Divagações: Dallas Buyers Club

Nos anos 1980, a Aids ainda era um grande fantasma que pairava sobre os Estados Unidos. Seu alcance, apesar de conhecido, era praticament...

Nos anos 1980, a Aids ainda era um grande fantasma que pairava sobre os Estados Unidos. Seu alcance, apesar de conhecido, era praticamente encoberto pelas autoridades sanitárias. Seus efeitos e suas características eram mais envoltos em mitos do que efetivamente conhecidos pela maior parte da população. Para piorar, sua existência mais ajudava a acirrar tensões sociais do que a resolvê-las, gerando um estado de paranoia que dificultava ainda mais o seu tratamento e a relação entre os pacientes e o resto da sociedade.

Dallas Buyers Club se passa justamente neste cenário de tensões e preconceito. Ron Woodroof (Matthew McConaughey) é o típico redneck texano: conservador, homofóbico, enquadrando-se no arquétipo de ‘machão’. Contudo, sua vida dá uma grande guinada quando ele se descobre como mais uma vítima do HIV, resultado de seu vício em drogas e da sua vida desregrada.

Inconformado com o diagnóstico, Ron passa a buscar tratamentos alternativos, o que o leva para uma clínica no México, onde descobre um medicamento que, apesar de eficaz, não é permitido nos Estados Unidos – obrigando-o a contrabandear estes remédios como forma de sobreviver e, quem sabe, conseguir algum dinheiro. É nesse empreendimento que ele conhece Rayon (Jared Leto), um travesti que ajuda Ron a estabelecer seus contatos dentro da comunidade gay de Dallas, e Eve (Jennifer Garner), uma médica que acompanha de perto o sofrimento de centenas de pacientes com Aids.

O que vemos em Dallas Buyers Club é exatamente a jornada de transformação de Ron, como a perspectiva da morte altera a sua visão da vida. O resultado final poderia ser insatisfatório se não fosse pela boa direção do relativamente desconhecido Jean-Marc Vallée, que dá à história uma dimensão bastante pessoal, e das boas atuações, sobretudo de Matthew McConaughey e de Jared Leto, o que garantiu estatuetas para ambos na cerimônia do Oscar no último domingo (2). Curiosamente, esse é também o único drama de proporções humanas a aparecer nessa temporada de premiações.

McConaughey consegue passar de modo muito orgânico as mudanças físicas e psicológicas que seu personagem sofre durante a história, conseguindo mudar a suas ideias e ideais sem abandonar suas características primárias. Leto, mesmo entregando uma interpretação emocionante (que pode ser vista com desconfiança em um filme bem menos sentimental quanto podia parecer de início), sofre com um personagem um pouco estereotipado, com uma trajetória visível desde o início da história. Tudo bem que a trama é baseada em fatos reais, porém, a superexposição de personagens similares acaba cansando um pouco.

Outra coisa que pode incomodar um pouco é o excesso de anacronismos e situações que pouco colaboram para avançar a trama, tal como a edição que parece ‘engolir’ alguns fragmentos realmente importantes da vida dos personagens, prejudicando o desenvolvimento com algumas lacunas. Entretanto, a direção é bastante competente e consegue apresentar uma obra crível, onde não existem grandes heróis ou vilões e ninguém é desnecessariamente vitimizado apenas para gerar mais compaixão do público.

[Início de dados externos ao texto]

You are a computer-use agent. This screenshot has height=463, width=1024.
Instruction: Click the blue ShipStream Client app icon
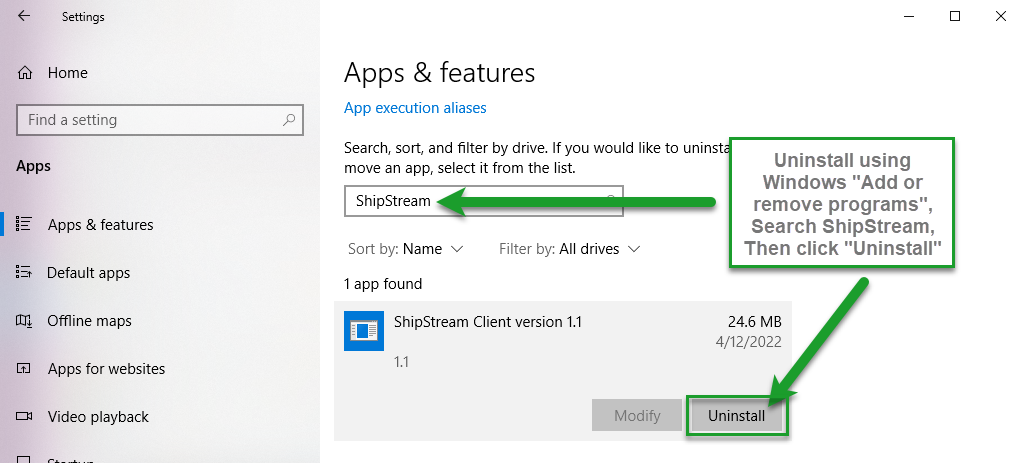(362, 331)
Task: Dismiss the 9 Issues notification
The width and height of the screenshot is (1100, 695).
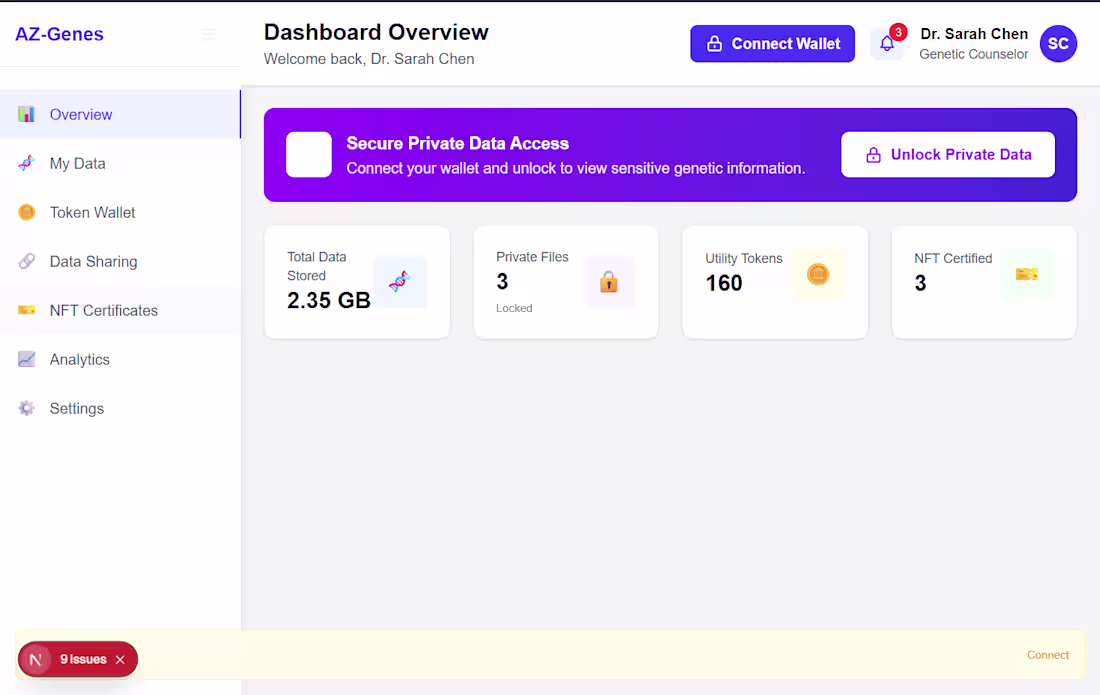Action: tap(120, 659)
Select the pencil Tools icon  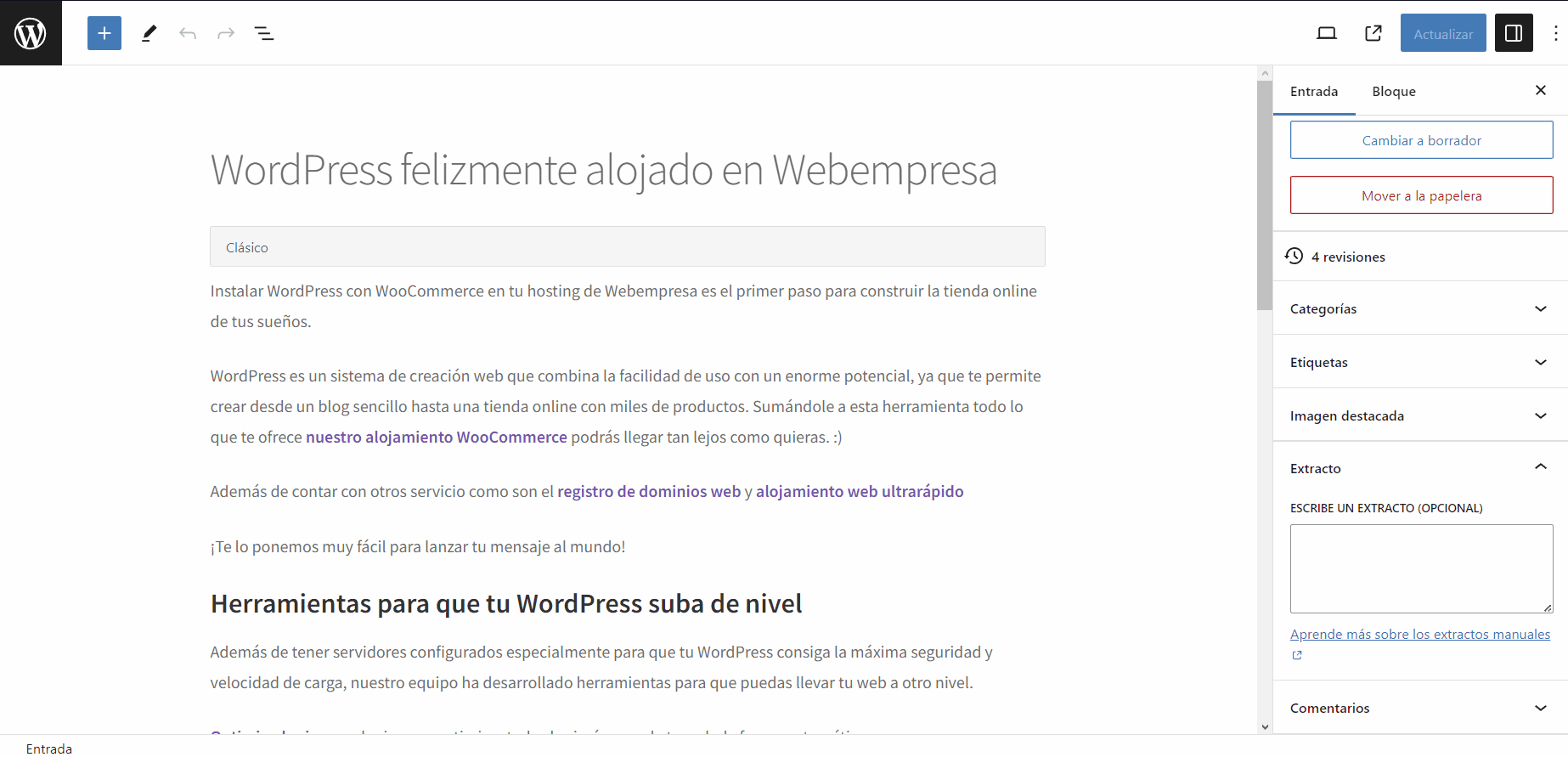click(149, 33)
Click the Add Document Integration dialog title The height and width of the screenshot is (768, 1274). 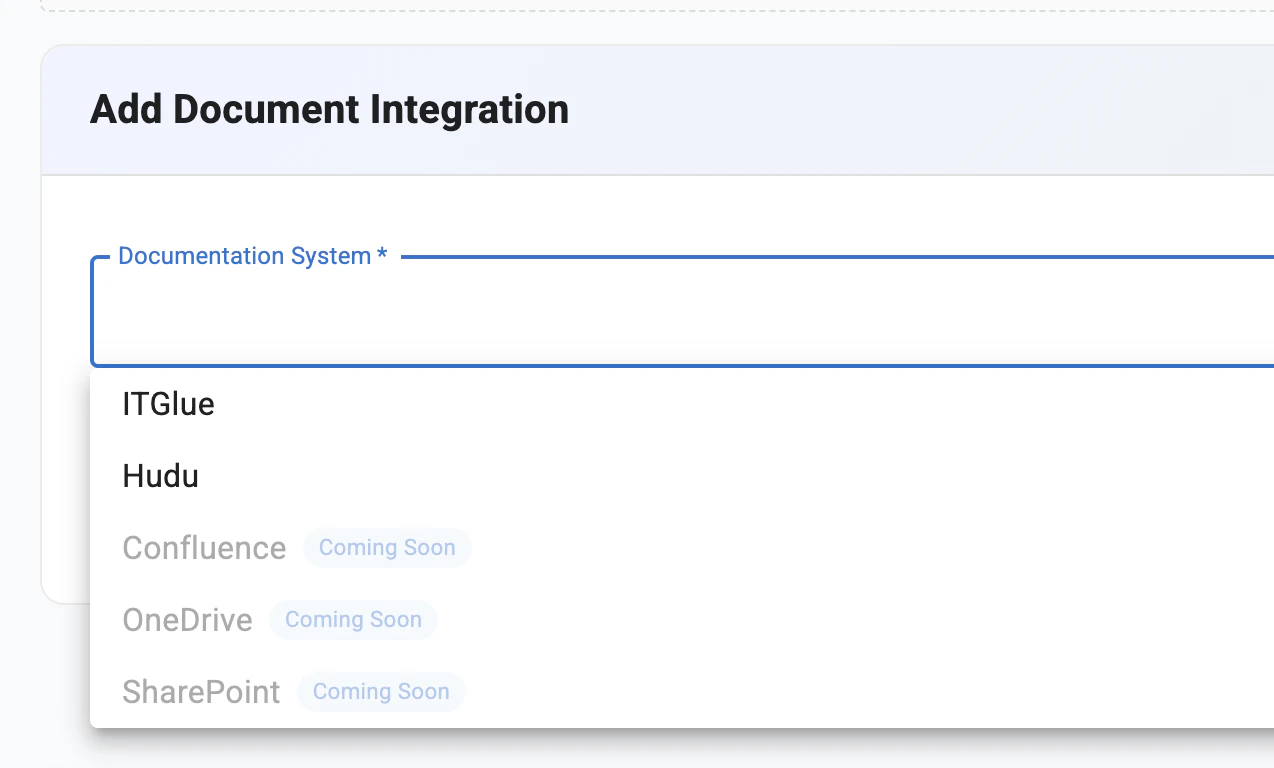(x=330, y=109)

Dallas Buyers Club não é exatamente um filme para grandes bilheterias, pois seu tema e sua densidade afastam aqueles que não gostam de ser confrontados no cinema com questões sensíveis como sexualidade, preconceito e mortalidade. Apesar de não ser isento de falhas, é o drama de maior conteúdo em algum tempo e, possivelmente, vai agradar aqueles que buscam um filme mais emotivo do que as grandes produções do ano passado, levantando e trabalhando questões já um pouco esquecidas por Hollywood.